(Stored items from a collection)
▬▬▬▬▬▬
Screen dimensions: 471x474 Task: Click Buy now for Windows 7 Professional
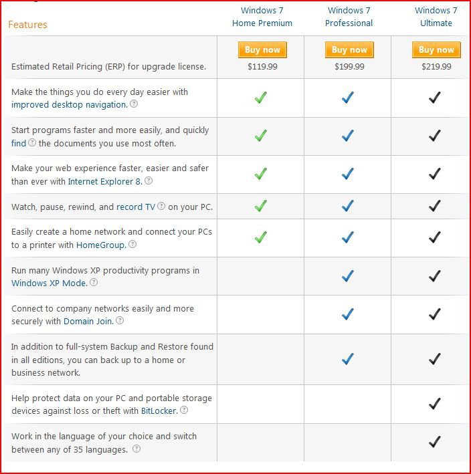coord(349,50)
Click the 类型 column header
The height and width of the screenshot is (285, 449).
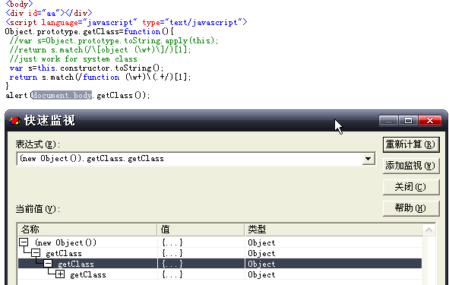pyautogui.click(x=334, y=230)
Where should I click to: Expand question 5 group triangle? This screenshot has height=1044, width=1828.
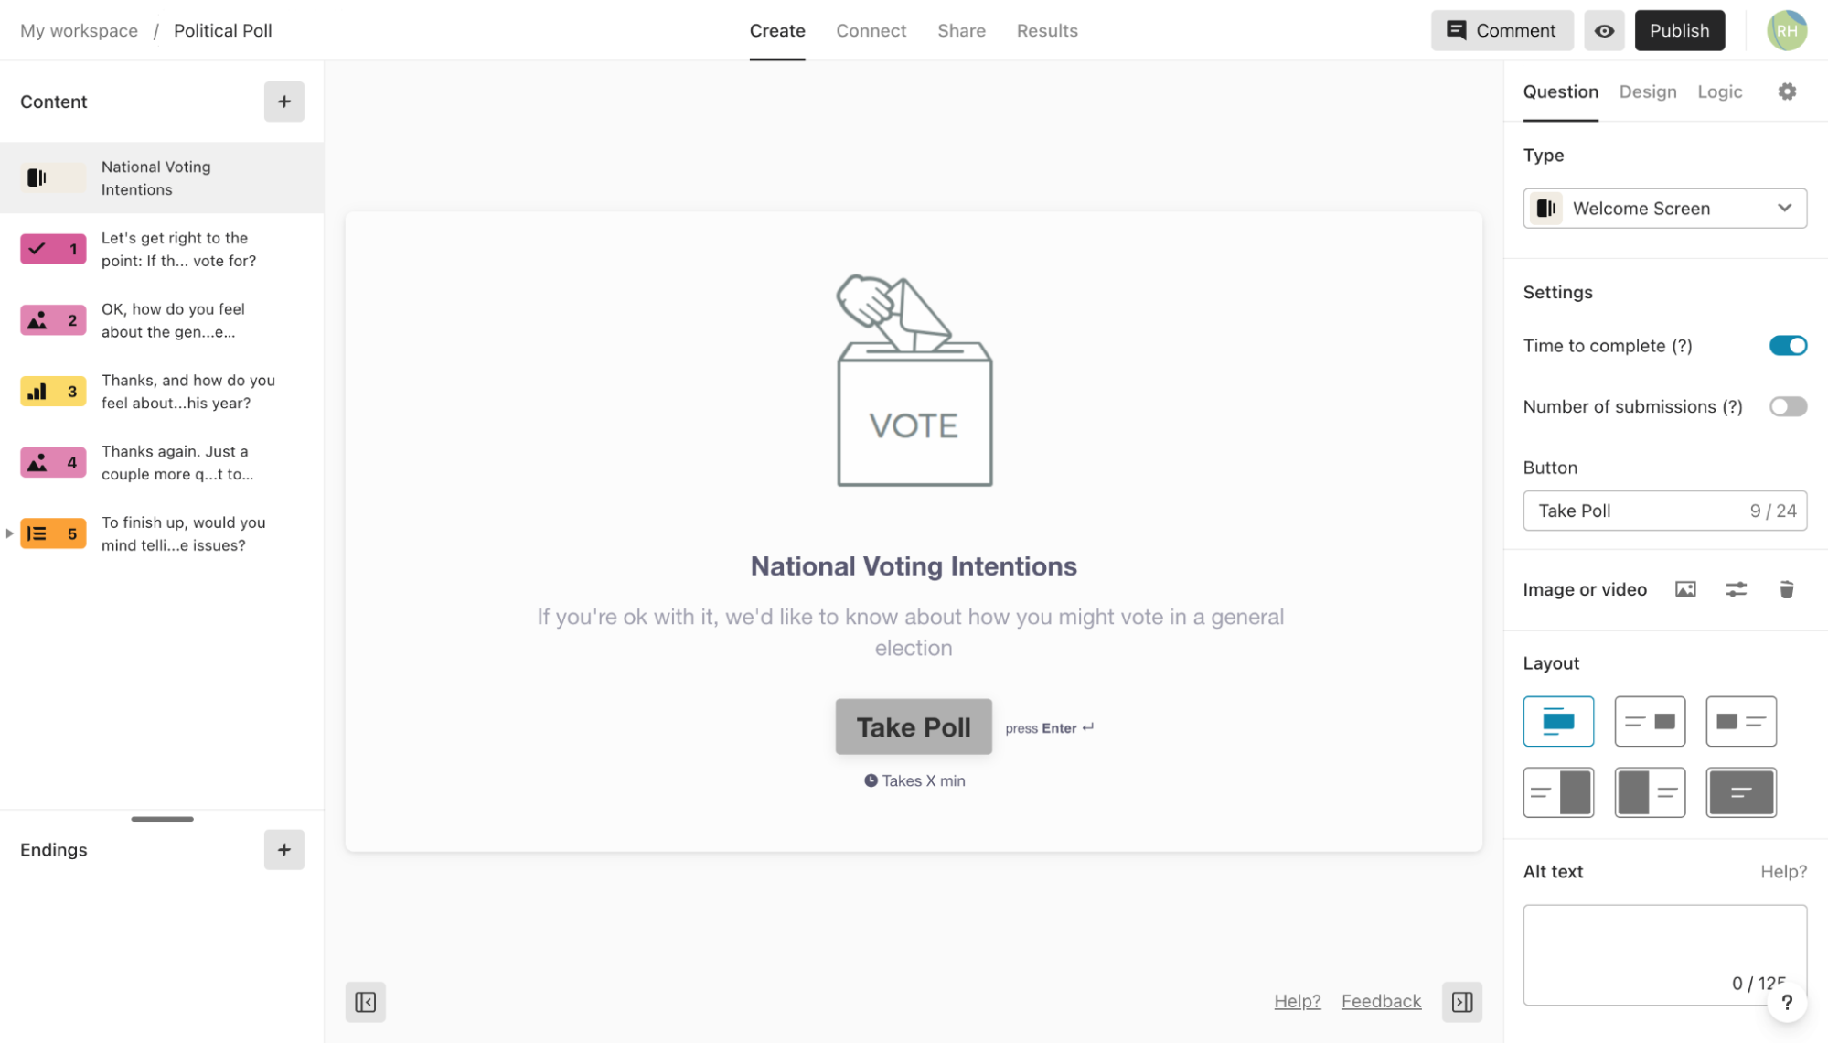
▬▬▬▬▬▬
Could you set down every record above exactly as written, leaving out the pictures?

Screen dimensions: 471x474 Task: Click Buy now for Windows 7 Professional
coord(349,50)
Click the 类型 column header
The height and width of the screenshot is (285, 449).
pyautogui.click(x=334, y=230)
Where should I click to: Expand question 5 group triangle? This screenshot has height=1044, width=1828.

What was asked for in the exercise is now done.